Drop the images. Copy every line below character for character.

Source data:

____________________

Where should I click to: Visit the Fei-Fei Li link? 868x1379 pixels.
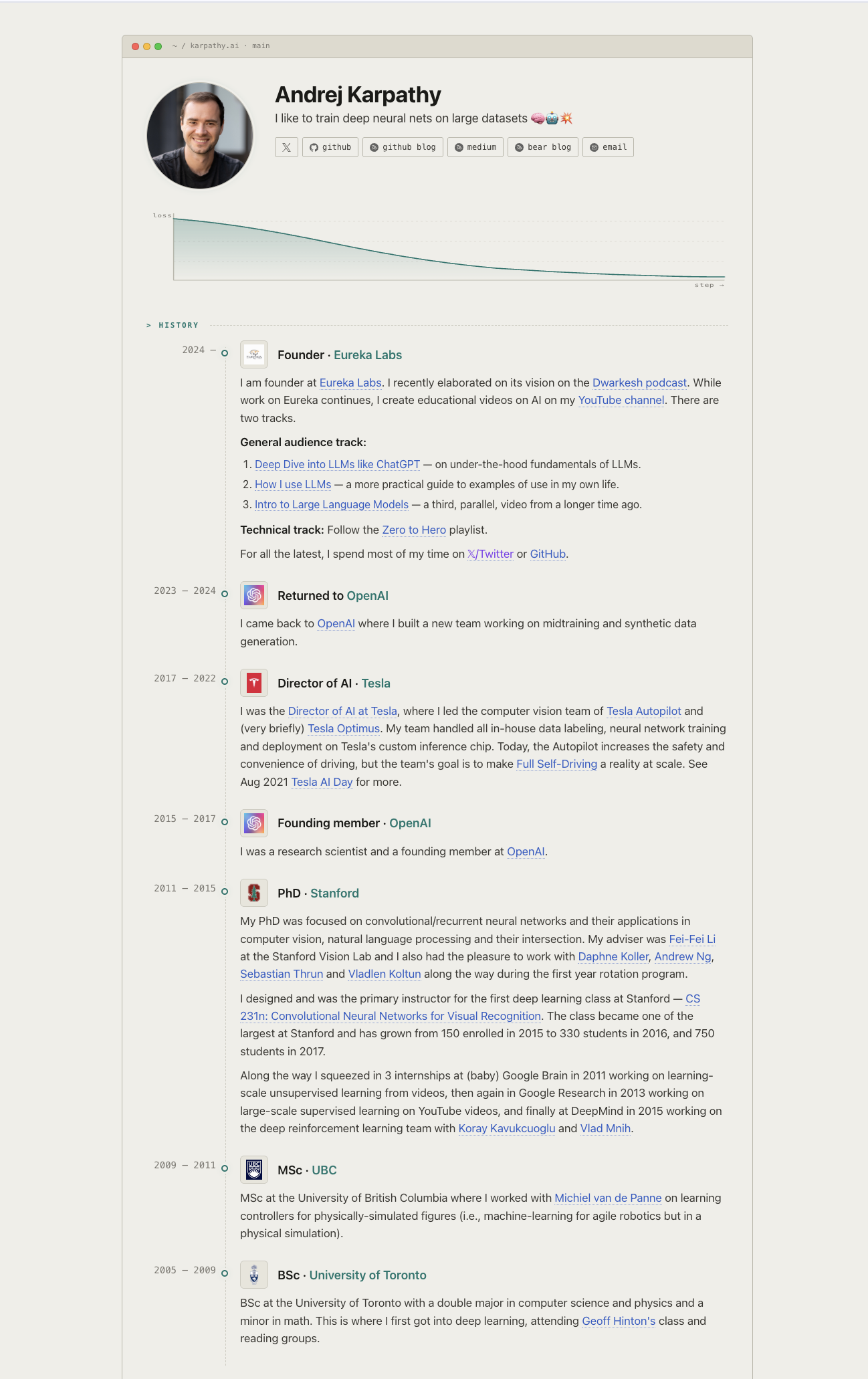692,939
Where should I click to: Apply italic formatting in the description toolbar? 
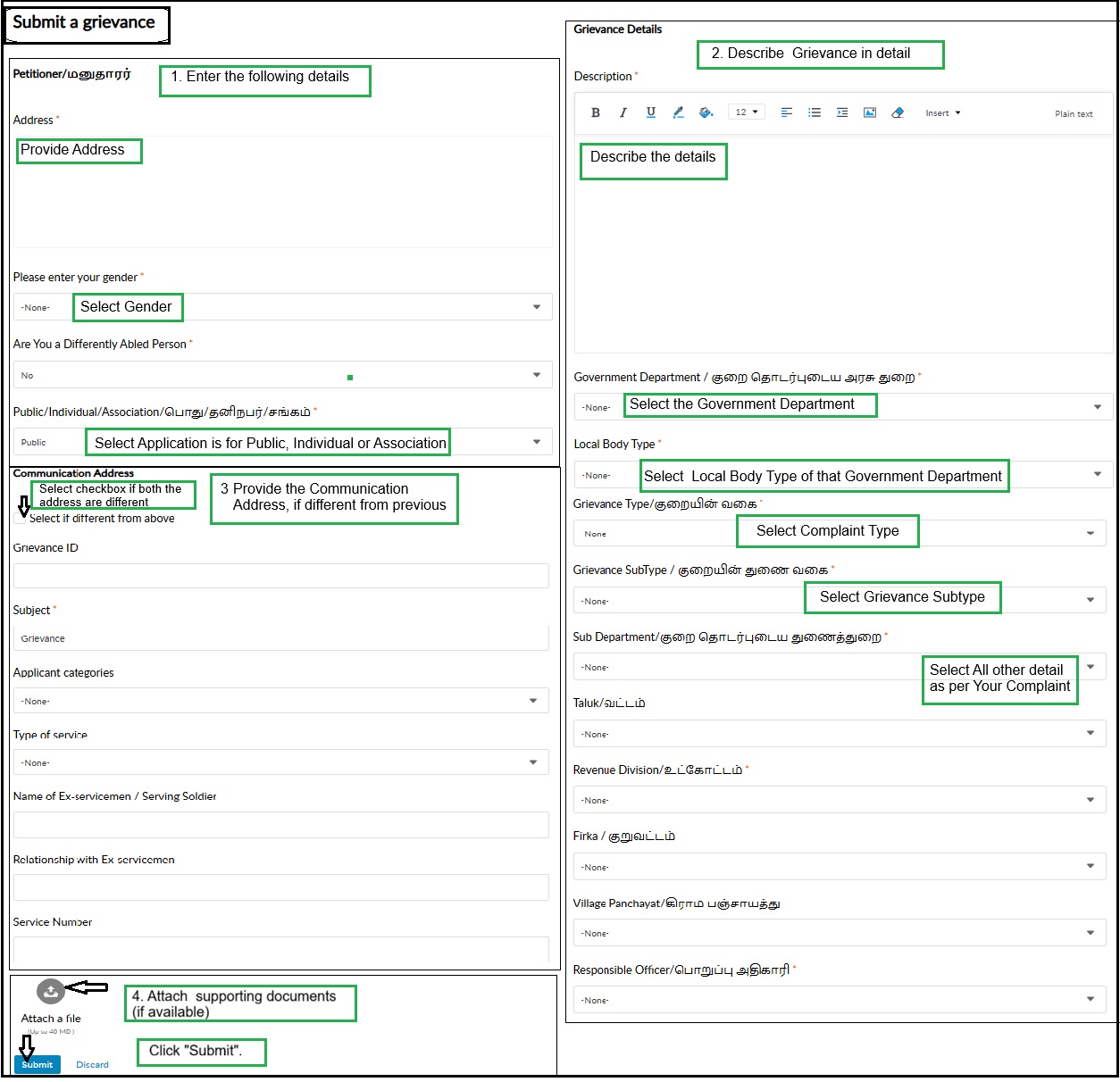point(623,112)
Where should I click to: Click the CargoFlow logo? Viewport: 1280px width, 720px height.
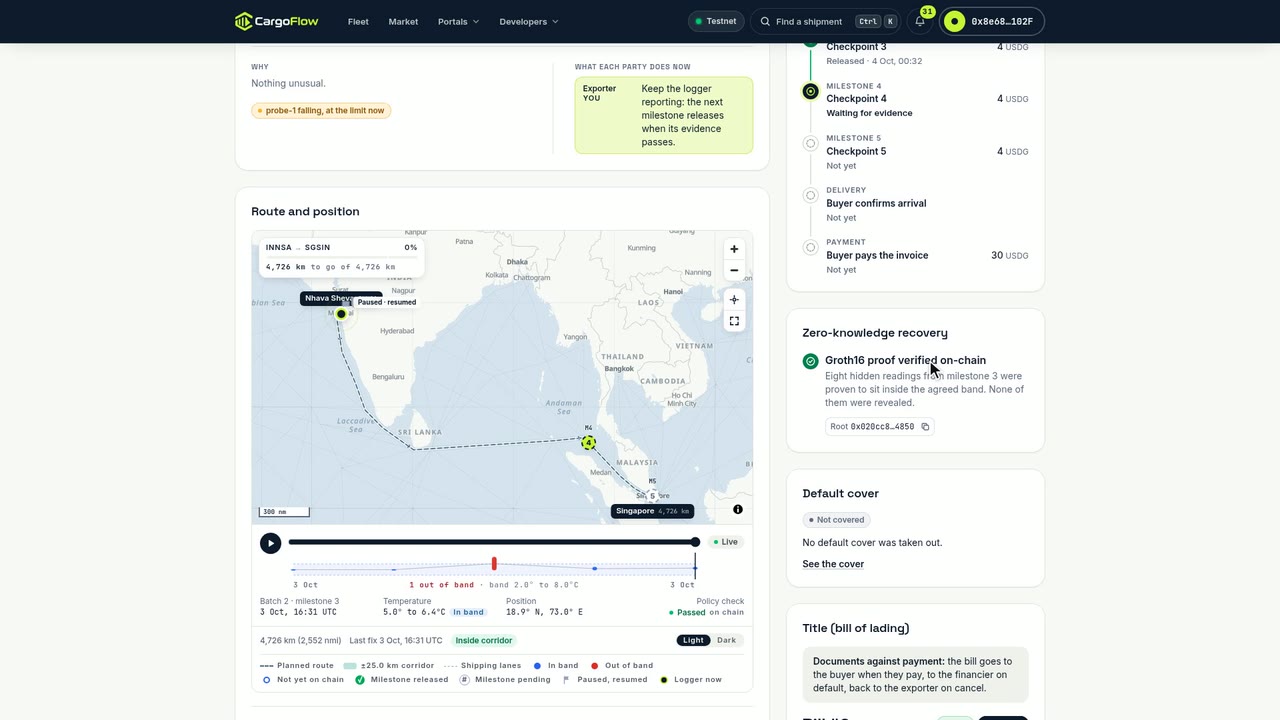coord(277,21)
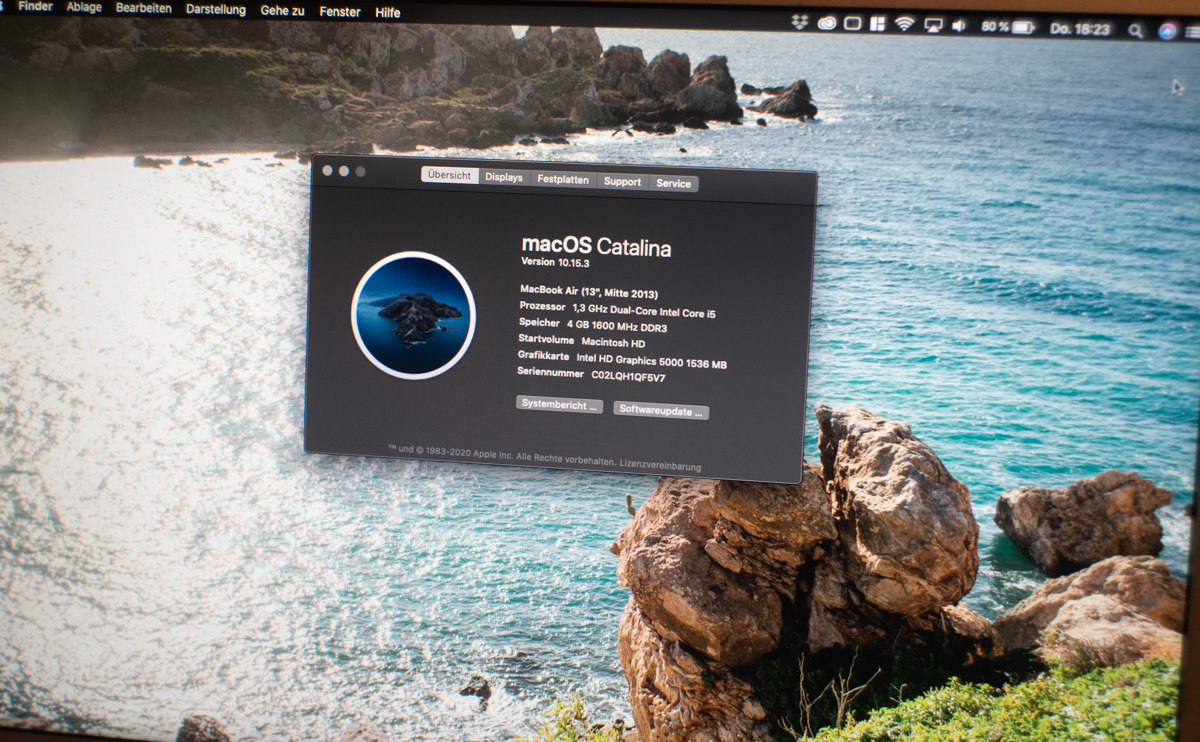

____________________

- [Response to this exercise]
Where should I click to: Visit the Fei-Fei Li link? 868x1379 pixels.
692,939
Where should I click to: Apply italic formatting in the description toolbar? 
point(623,112)
Where should I click to: Click the CargoFlow logo? Viewport: 1280px width, 720px height.
coord(277,21)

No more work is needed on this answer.